#### The records

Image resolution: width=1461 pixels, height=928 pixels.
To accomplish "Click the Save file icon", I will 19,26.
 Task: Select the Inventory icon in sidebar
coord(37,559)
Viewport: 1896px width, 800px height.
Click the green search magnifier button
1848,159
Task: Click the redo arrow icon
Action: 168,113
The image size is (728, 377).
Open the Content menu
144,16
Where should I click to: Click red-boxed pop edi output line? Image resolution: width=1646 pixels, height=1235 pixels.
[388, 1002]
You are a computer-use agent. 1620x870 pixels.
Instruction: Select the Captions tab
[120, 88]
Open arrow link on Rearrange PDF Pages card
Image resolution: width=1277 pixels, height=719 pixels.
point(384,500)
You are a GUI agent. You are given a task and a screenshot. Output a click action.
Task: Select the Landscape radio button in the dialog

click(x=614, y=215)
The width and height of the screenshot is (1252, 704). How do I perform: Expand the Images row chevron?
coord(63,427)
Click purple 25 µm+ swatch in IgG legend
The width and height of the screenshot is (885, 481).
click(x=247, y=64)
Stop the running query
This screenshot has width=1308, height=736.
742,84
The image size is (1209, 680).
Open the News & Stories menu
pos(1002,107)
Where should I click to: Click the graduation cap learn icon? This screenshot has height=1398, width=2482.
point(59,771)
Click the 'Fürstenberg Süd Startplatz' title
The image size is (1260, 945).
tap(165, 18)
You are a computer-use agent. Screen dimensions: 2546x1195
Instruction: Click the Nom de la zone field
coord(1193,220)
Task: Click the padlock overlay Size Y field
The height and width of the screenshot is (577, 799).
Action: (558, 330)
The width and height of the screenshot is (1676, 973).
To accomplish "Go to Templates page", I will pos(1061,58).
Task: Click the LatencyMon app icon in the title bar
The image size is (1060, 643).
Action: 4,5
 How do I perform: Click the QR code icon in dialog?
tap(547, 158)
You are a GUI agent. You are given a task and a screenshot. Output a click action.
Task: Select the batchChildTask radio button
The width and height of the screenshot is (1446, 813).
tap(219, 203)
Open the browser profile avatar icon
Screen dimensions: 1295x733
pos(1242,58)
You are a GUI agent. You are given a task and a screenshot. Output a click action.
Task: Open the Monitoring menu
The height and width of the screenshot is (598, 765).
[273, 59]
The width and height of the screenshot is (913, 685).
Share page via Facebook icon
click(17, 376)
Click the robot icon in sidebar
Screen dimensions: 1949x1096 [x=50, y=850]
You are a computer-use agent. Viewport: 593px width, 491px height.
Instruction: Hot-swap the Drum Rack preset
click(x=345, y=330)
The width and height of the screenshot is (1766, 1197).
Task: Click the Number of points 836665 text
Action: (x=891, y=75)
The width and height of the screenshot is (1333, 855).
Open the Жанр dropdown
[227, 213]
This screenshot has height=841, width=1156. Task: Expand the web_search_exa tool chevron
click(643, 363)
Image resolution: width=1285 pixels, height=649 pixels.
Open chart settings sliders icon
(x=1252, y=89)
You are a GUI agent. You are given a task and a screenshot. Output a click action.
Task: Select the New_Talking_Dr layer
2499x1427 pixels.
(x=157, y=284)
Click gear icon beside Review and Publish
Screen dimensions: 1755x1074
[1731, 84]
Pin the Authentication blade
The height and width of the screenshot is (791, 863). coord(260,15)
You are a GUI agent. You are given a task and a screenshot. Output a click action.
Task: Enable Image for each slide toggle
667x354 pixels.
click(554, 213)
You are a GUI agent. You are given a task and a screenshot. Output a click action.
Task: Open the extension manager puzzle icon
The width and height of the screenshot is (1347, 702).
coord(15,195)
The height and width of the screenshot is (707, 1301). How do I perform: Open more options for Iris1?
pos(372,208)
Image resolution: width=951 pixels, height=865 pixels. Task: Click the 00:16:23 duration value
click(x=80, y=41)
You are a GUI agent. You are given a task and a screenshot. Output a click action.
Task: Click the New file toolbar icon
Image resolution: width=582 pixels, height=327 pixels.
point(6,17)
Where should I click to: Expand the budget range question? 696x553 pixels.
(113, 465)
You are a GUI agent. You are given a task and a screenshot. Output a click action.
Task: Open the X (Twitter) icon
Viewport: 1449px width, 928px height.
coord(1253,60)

########

What needs to be done:
Every line containing the string "will" is required; copy each such line from the data.

Exercise response:
To accomplish "Click the Save file icon", I will 19,26.
To accomplish "Go to Templates page", I will pos(1061,58).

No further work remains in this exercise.